QUOTED PASSAGE Start Marker

# Why Did the Chicken Cross the Road?



## ChileRelleno (Jul 7, 2012)

Don't know and don't care, but she should've stayed over there cause now her and her girlfriend are going on my grill.

_Hang on tight, I'm not driving it like I stole it... I stole it._

*Saturday's Menu*
Grilled Spatchcocked Chicken
Dirty Rice w/ Andouille/Chicken Livers
Glazed Grilled Carrots, Ginger/Garlic
Garlic Parmesan Bread
Ginger Snaps

*Grilled Spatchcocked Chicken*
Spatchcock the wayward birds and rub well with, Chile's Chicken Rub
Grill over medium direct heat till the breast IT is 165°


















Falling Apart Tender









So Juicy!

QUOTED PASSAGE End Marker
SOURCE MATERIAL Start Marker

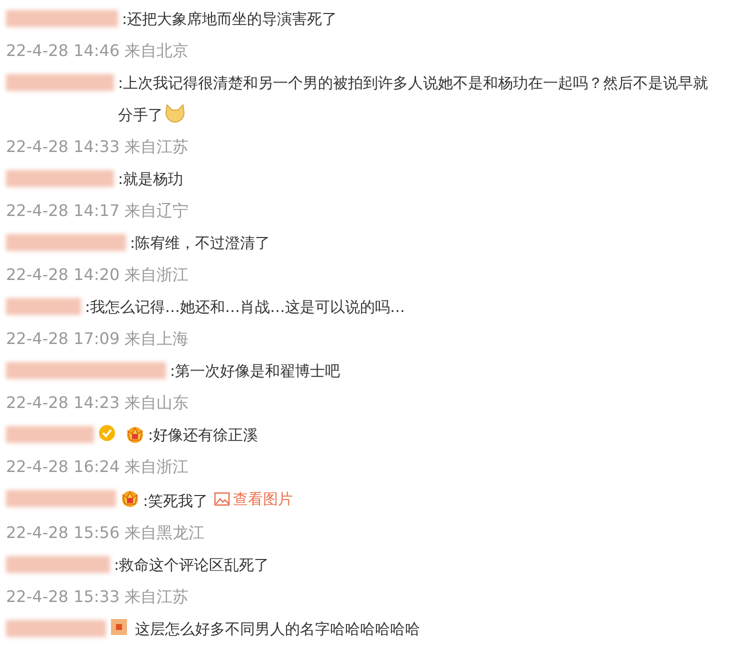 This screenshot has height=646, width=752. What do you see at coordinates (98, 210) in the screenshot?
I see `comment-timestamp: 22-4-28 14:17 来自辽宁` at bounding box center [98, 210].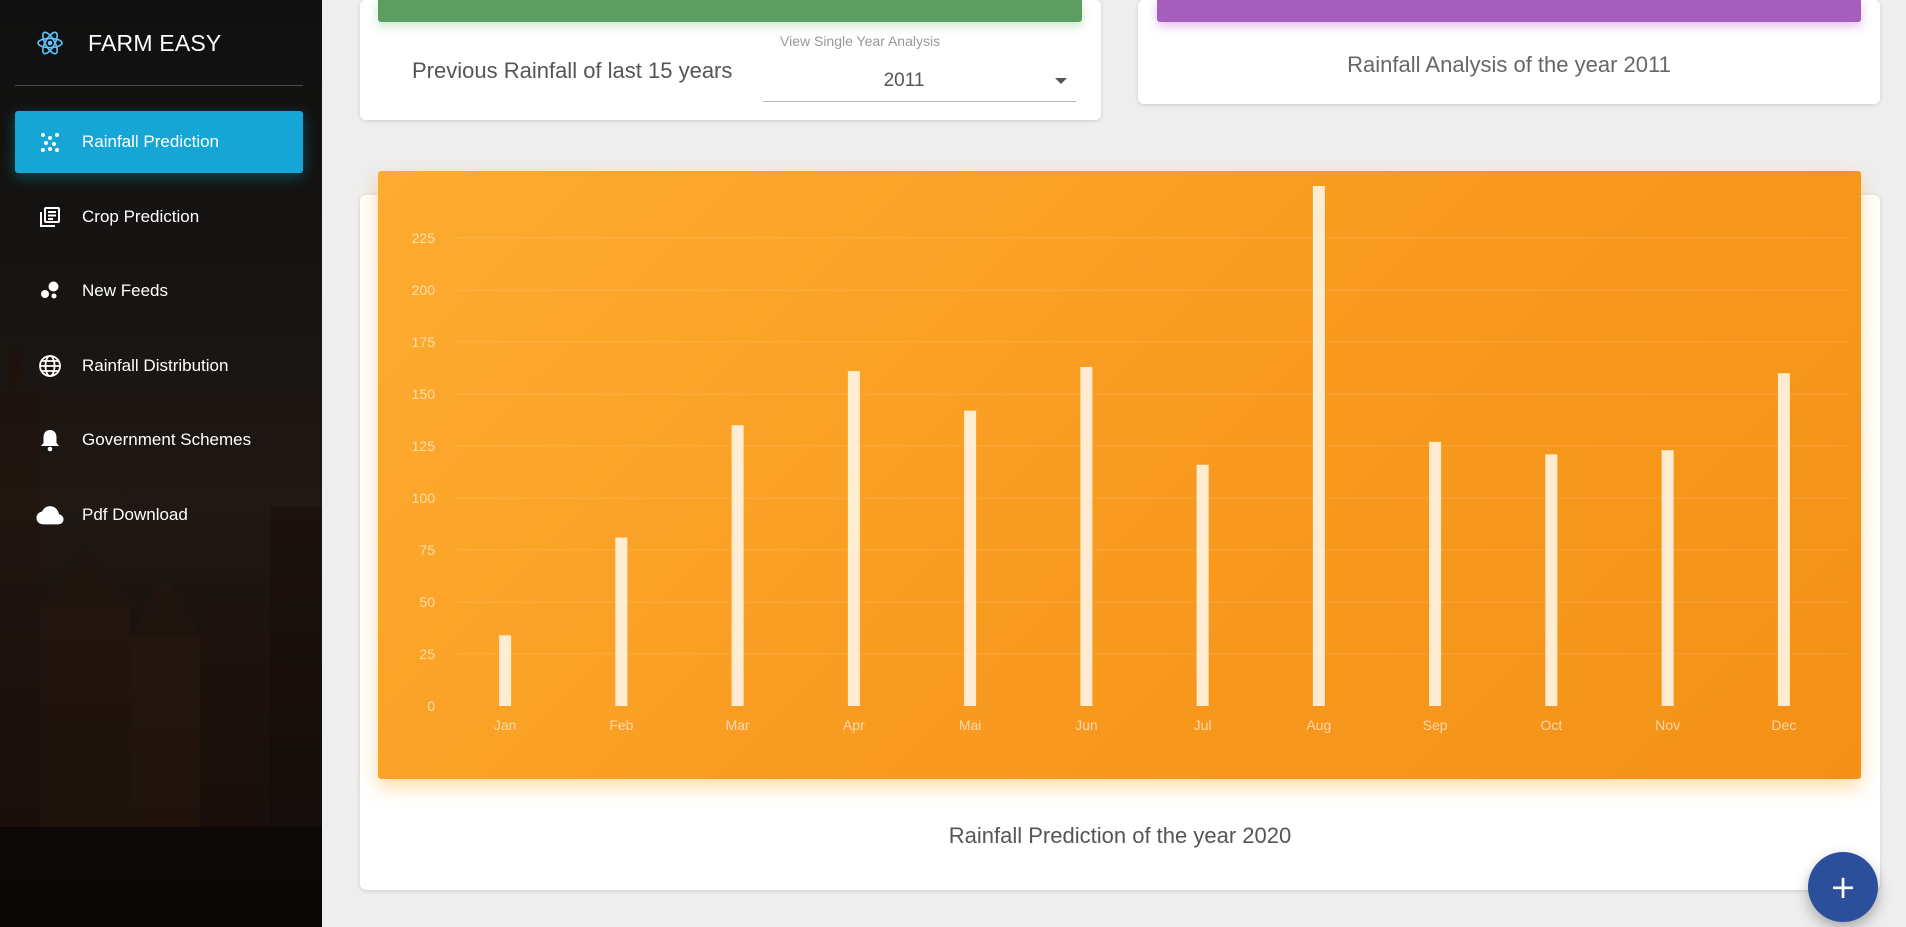  I want to click on globe-icon, so click(50, 366).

SOURCE MATERIAL End Marker

* _TASK OBJECTIVE_:
In the chicken grilling post, what internal temperature should the breast reach on the grill?

* _OUTPUT BELOW_:
165°